Bitcoin ETF proceeding towards finish line
The SEC has been working through the details of Bitcoin ETF applications with issuers. Reuters reported the discussions “have advanced to key technical details, in a sign the agency may soon approve the products.” The SEC last week met with Fidelity to discuss Fidelity’s Wise Origin Bitcoin Trust and VanEck has now submitted its fifth amended application and revealed its ticker will be $HODL. The deadline for the ARK 21 Shares Bitcoin ETF is up on January 10, and while the SEC could ask Ark to withdraw its application and refile, this would be legally risky in light of the recent Grayscale decision (which reversed the SEC’s refusal to convert the Trust into an ETF). The main point of contention is that the SEC is pushing for a cash model — where the issuer sells Bitcoin first and hands over cash to an investor who wants to redeem their shares or an in-kind model, where the investor gets actual Bitcoin back.
Van Eck’s 15 predictions
VanEck has released a new report stating it expects approval for the Bitcoin ETFs in the first quarter of next year, for US$2.4B (A$3.65B) to flow into them by March, and a new all-time high for Bitcoin by the end of the year.

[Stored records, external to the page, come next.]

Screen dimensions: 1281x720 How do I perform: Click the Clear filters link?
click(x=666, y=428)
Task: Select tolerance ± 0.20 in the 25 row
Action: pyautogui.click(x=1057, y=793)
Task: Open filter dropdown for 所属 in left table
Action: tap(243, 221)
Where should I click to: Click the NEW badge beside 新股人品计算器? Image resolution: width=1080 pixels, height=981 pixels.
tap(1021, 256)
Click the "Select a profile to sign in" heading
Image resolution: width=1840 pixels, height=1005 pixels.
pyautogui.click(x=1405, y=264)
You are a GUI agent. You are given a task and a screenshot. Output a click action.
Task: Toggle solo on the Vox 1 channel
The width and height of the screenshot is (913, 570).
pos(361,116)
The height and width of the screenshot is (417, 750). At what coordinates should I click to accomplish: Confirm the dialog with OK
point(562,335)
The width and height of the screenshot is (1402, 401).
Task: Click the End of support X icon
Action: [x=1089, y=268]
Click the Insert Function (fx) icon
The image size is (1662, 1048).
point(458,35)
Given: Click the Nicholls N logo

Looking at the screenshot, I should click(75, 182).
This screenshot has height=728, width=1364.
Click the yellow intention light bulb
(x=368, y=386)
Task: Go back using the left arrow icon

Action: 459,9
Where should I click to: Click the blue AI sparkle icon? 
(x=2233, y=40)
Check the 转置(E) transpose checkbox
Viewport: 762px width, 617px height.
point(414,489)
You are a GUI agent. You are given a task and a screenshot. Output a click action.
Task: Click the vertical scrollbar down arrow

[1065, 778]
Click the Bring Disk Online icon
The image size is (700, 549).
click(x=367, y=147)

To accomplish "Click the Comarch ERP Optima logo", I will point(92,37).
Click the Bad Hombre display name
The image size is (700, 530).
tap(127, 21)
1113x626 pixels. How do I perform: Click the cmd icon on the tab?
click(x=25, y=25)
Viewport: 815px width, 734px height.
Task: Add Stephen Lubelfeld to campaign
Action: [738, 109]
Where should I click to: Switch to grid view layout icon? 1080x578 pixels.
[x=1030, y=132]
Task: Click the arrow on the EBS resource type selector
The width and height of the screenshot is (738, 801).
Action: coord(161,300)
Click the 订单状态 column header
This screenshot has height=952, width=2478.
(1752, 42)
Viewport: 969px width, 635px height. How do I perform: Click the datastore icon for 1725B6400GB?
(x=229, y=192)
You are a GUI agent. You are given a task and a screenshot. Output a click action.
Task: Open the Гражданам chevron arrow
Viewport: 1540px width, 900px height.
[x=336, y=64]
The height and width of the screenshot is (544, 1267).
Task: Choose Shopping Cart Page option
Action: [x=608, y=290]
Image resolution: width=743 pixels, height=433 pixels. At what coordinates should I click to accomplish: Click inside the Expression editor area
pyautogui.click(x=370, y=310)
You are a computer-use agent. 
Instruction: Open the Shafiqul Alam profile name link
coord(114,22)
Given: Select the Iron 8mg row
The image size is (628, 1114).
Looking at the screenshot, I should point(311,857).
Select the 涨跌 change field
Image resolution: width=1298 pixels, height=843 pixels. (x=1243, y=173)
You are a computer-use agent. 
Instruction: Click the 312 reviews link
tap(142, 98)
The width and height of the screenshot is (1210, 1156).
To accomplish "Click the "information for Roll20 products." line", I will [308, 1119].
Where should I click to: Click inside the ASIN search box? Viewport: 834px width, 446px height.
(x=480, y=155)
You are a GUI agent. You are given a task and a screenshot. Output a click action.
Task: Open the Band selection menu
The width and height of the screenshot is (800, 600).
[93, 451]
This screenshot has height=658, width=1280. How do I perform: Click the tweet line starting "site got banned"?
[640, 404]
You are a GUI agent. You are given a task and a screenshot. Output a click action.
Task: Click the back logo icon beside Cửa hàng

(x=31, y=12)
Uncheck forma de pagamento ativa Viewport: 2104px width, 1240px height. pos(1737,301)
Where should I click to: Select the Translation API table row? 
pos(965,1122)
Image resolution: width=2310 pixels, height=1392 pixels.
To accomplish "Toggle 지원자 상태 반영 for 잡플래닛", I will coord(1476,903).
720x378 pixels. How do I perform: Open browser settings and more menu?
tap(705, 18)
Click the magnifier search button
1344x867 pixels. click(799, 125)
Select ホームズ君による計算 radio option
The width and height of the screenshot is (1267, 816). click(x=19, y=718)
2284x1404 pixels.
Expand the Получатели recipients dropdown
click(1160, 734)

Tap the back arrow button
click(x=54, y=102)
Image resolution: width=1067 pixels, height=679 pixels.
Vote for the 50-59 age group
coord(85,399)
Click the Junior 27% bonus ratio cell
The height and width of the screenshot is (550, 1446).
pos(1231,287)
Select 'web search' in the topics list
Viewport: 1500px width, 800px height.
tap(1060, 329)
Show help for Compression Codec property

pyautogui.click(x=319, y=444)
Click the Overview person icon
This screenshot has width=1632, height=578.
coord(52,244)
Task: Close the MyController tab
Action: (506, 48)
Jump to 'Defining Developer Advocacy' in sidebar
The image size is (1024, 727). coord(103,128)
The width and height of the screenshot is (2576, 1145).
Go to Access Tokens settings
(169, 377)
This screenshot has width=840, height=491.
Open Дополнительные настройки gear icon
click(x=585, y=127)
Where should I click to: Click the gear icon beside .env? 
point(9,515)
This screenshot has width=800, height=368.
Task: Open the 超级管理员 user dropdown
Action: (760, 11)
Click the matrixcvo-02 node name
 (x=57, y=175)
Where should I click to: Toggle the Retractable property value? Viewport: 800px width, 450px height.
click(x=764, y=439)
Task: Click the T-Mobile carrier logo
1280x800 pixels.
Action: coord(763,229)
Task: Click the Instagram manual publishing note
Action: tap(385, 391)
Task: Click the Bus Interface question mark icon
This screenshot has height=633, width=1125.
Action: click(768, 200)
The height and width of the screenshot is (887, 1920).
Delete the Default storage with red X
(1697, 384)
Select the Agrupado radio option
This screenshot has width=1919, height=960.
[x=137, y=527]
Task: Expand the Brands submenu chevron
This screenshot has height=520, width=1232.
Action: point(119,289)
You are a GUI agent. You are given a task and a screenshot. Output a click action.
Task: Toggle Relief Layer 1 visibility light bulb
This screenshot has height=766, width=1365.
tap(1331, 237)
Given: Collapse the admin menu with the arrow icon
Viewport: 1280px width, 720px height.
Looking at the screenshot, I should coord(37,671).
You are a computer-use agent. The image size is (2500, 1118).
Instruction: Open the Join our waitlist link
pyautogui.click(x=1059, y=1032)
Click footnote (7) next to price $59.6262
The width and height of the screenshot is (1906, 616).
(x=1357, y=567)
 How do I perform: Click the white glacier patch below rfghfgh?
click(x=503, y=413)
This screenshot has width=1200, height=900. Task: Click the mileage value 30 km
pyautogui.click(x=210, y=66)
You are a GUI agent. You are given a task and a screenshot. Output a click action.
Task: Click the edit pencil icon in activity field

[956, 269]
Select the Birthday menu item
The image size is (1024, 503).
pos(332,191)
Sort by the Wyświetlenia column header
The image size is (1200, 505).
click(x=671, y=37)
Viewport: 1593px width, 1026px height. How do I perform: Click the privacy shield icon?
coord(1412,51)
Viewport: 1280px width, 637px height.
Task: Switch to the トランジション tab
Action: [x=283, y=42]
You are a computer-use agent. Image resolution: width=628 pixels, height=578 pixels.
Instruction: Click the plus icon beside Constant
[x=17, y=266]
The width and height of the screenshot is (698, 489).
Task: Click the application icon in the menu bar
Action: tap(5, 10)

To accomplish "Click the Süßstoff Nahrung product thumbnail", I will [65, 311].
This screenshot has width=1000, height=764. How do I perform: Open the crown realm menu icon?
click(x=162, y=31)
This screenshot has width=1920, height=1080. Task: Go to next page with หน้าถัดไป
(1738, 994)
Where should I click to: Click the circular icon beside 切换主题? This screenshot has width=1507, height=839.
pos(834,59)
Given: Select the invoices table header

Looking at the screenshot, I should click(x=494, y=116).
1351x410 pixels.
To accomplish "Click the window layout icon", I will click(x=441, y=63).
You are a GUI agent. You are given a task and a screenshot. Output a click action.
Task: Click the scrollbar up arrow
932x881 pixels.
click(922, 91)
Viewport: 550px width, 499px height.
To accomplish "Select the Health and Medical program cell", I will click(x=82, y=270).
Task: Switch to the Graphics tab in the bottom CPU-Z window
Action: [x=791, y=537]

The report made 15 predictions in total, including that Binance will be overtaken as the top crypto exchange, the ETH/BTC flippening won’t happen, Solana will challenge ETH, decentralised exchanges will reach a new peak for trading volume, KYC DeFi platforms will outnumber non-KYC ones, and the stablecoin market cap will hit US$200M.
Bits and pieces
While overall sentiment on the stock market suggests interest rates have peaked and the US economy will see a “soft landing”, Warren Buffett’s Berkshire Hathaway quietly sold US$28.7 billion (A$43.7B) of stocks in the first three quarters of 2023 and veteran investor Jeremy Grantham thinks a bubble on the stock market is set to unwind violently. Binance founder Changpeng Zhao has been ordered by a judge to stay in the US until he is sentenced on money laundering violations in late February and the SEC has vowed to continue its case against Binance. The number of unique Bitcoin wallet addresses with at least $100 of Bitcoin hit a new all-time high in the last month, and more than 57% of Bitcoin in circulation has not moved in two years. Bloomberg reported that Bitcoin crossing the US$42K mark was “just the start of a fresh crypto supercycle that will push the world’s biggest token above US$500,000” (A$761K) although the article went on to rubbish the claims. “It’s getting crazy again,” said Matt Maley, chief market strategist at Miller Tabak & Co said. “Those kinds of comments show just how quickly sentiment can change for this asset class.”
Thank you for your support
The Independent Reserve Singapore’s team of 11 runners has successfully raised over S$30,000 in support of the local non-profit charity, Extraordinary People. The runners completed in all categories in this year’s Singapore Standard Chartered Marathon. “On behalf of Independent Reserve, we are incredibly grateful for your support in our fundraising efforts,” said Lasanka Perera, CEO of Independent Reserve Singapore. “Your generous donations will empower individuals with special needs to reach their full potential and actively participate in their communities. We are excited to continue supporting them and finding even more ways to make a positive impact in the lives of individuals with special needs.”